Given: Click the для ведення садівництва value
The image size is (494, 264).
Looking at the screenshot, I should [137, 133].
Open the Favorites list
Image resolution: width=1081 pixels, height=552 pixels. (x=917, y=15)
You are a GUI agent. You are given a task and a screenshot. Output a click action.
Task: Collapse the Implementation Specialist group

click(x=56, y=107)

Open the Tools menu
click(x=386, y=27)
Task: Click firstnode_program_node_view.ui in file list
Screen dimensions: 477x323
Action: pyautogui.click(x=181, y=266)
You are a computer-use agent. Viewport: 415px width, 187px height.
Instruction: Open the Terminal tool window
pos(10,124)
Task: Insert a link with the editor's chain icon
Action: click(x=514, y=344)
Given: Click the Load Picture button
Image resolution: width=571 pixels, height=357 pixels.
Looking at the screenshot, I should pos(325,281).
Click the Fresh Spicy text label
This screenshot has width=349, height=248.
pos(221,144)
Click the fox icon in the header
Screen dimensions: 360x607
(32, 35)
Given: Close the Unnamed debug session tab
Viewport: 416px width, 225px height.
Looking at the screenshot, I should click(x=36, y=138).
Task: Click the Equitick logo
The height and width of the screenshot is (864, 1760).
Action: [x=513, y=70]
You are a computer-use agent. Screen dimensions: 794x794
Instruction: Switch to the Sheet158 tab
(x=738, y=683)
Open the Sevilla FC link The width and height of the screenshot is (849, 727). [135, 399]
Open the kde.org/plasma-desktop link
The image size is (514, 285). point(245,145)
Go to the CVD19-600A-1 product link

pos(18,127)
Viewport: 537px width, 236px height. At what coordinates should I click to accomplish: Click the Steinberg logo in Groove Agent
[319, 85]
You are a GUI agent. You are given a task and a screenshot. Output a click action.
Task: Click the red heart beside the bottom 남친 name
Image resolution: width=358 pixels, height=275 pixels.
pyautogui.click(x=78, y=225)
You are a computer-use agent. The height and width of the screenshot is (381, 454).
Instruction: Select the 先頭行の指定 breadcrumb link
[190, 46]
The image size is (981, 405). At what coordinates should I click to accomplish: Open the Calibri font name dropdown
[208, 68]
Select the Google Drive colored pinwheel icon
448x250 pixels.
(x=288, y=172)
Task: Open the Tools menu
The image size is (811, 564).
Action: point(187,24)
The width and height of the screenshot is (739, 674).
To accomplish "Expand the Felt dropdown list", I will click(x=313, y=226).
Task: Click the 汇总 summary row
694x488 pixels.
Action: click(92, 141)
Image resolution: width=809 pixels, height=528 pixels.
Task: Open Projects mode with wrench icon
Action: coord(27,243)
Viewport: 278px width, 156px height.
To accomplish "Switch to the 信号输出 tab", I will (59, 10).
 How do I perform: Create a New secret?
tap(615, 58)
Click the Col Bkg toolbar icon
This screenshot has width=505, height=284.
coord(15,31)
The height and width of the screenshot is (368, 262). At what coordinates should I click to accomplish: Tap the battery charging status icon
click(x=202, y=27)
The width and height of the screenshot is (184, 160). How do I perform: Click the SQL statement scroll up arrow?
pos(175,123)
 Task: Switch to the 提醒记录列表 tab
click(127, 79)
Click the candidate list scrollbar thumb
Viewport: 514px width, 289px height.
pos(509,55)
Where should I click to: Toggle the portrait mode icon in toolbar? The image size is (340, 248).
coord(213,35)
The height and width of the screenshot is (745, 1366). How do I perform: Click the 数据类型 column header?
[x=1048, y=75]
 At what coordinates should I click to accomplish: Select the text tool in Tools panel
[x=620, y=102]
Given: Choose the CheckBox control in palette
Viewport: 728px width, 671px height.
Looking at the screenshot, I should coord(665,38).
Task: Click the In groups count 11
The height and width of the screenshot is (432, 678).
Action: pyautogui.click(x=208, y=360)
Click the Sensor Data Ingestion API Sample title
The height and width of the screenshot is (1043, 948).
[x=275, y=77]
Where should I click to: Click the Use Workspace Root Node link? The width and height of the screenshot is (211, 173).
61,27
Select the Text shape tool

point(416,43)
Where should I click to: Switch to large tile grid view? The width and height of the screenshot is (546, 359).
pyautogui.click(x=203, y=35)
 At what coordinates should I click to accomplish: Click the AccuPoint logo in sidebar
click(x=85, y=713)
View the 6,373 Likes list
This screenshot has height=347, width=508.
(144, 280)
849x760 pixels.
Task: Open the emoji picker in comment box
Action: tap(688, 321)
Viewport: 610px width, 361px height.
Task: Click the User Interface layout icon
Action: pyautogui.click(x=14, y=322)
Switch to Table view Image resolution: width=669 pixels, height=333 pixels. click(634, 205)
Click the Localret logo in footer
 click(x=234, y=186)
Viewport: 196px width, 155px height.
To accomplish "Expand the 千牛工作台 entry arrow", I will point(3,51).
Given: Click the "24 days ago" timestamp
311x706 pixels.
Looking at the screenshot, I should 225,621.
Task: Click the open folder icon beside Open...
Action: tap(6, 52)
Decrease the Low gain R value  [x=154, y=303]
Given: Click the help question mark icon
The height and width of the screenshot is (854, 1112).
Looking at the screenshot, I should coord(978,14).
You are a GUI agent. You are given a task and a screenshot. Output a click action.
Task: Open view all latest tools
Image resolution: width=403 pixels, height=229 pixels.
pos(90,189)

☆ ☆ ☆ ☆ ☆ ☆ ☆

▶ [Task brief]:
All the records, from start to finish, are to be repeated exactly.

▶ [Answer for this exercise]:
Given: Click the для ведення садівництва value
The image size is (494, 264).
Looking at the screenshot, I should [137, 133].
Open the Favorites list
Image resolution: width=1081 pixels, height=552 pixels. (x=917, y=15)
You are a GUI agent. You are given a task and a screenshot. Output a click action.
Task: Collapse the Implementation Specialist group

click(x=56, y=107)

Open the Tools menu
click(x=386, y=27)
Task: Click firstnode_program_node_view.ui in file list
Screen dimensions: 477x323
Action: pyautogui.click(x=181, y=266)
You are a computer-use agent. Viewport: 415px width, 187px height.
Instruction: Open the Terminal tool window
pos(10,124)
Task: Insert a link with the editor's chain icon
Action: click(x=514, y=344)
Given: Click the Load Picture button
Image resolution: width=571 pixels, height=357 pixels.
Looking at the screenshot, I should pos(325,281).
Click the Fresh Spicy text label
This screenshot has width=349, height=248.
pos(221,144)
Click the fox icon in the header
Screen dimensions: 360x607
(32, 35)
Given: Close the Unnamed debug session tab
Viewport: 416px width, 225px height.
Looking at the screenshot, I should click(x=36, y=138).
Task: Click the Equitick logo
The height and width of the screenshot is (864, 1760).
Action: [x=513, y=70]
You are a computer-use agent. Screen dimensions: 794x794
Instruction: Switch to the Sheet158 tab
(x=738, y=683)
Open the Sevilla FC link The width and height of the screenshot is (849, 727). [135, 399]
Open the kde.org/plasma-desktop link
The image size is (514, 285). point(245,145)
Go to the CVD19-600A-1 product link

pos(18,127)
Viewport: 537px width, 236px height. At what coordinates should I click to accomplish: Click the Steinberg logo in Groove Agent
[319, 85]
You are a GUI agent. You are given a task and a screenshot. Output a click action.
Task: Click the red heart beside the bottom 남친 name
Image resolution: width=358 pixels, height=275 pixels.
pyautogui.click(x=78, y=225)
You are a computer-use agent. The height and width of the screenshot is (381, 454).
Instruction: Select the 先頭行の指定 breadcrumb link
[190, 46]
The image size is (981, 405). At what coordinates should I click to accomplish: Open the Calibri font name dropdown
[208, 68]
Select the Google Drive colored pinwheel icon
448x250 pixels.
(x=288, y=172)
Task: Open the Tools menu
The image size is (811, 564).
Action: point(187,24)
The width and height of the screenshot is (739, 674).
To accomplish "Expand the Felt dropdown list", I will click(x=313, y=226).
Task: Click the 汇总 summary row
694x488 pixels.
Action: click(92, 141)
Image resolution: width=809 pixels, height=528 pixels.
Task: Open Projects mode with wrench icon
Action: coord(27,243)
Viewport: 278px width, 156px height.
To accomplish "Switch to the 信号输出 tab", I will (59, 10).
 How do I perform: Create a New secret?
tap(615, 58)
Click the Col Bkg toolbar icon
This screenshot has width=505, height=284.
coord(15,31)
The height and width of the screenshot is (368, 262). At what coordinates should I click to accomplish: Tap the battery charging status icon
click(x=202, y=27)
The width and height of the screenshot is (184, 160). How do I perform: Click the SQL statement scroll up arrow?
pos(175,123)
 Task: Switch to the 提醒记录列表 tab
click(127, 79)
Click the candidate list scrollbar thumb
Viewport: 514px width, 289px height.
pos(509,55)
Where should I click to: Toggle the portrait mode icon in toolbar? The image size is (340, 248).
coord(213,35)
The height and width of the screenshot is (745, 1366). How do I perform: Click the 数据类型 column header?
[x=1048, y=75]
 At what coordinates should I click to accomplish: Select the text tool in Tools panel
[x=620, y=102]
Given: Choose the CheckBox control in palette
Viewport: 728px width, 671px height.
Looking at the screenshot, I should coord(665,38).
Task: Click the In groups count 11
The height and width of the screenshot is (432, 678).
Action: pyautogui.click(x=208, y=360)
Click the Sensor Data Ingestion API Sample title
The height and width of the screenshot is (1043, 948).
[x=275, y=77]
Where should I click to: Click the Use Workspace Root Node link? The width and height of the screenshot is (211, 173).
61,27
Select the Text shape tool

point(416,43)
Where should I click to: Switch to large tile grid view? The width and height of the screenshot is (546, 359).
pyautogui.click(x=203, y=35)
 At what coordinates should I click to accomplish: Click the AccuPoint logo in sidebar
click(x=85, y=713)
View the 6,373 Likes list
This screenshot has height=347, width=508.
(144, 280)
849x760 pixels.
Task: Open the emoji picker in comment box
Action: tap(688, 321)
Viewport: 610px width, 361px height.
Task: Click the User Interface layout icon
Action: pyautogui.click(x=14, y=322)
Switch to Table view Image resolution: width=669 pixels, height=333 pixels. click(634, 205)
Click the Localret logo in footer
 click(x=234, y=186)
Viewport: 196px width, 155px height.
To accomplish "Expand the 千牛工作台 entry arrow", I will point(3,51).
Given: Click the "24 days ago" timestamp
311x706 pixels.
Looking at the screenshot, I should 225,621.
Task: Click the open folder icon beside Open...
Action: tap(6, 52)
Decrease the Low gain R value  [x=154, y=303]
Given: Click the help question mark icon
The height and width of the screenshot is (854, 1112).
Looking at the screenshot, I should coord(978,14).
You are a GUI agent. You are given a task and a screenshot. Output a click action.
Task: Open view all latest tools
Image resolution: width=403 pixels, height=229 pixels.
pos(90,189)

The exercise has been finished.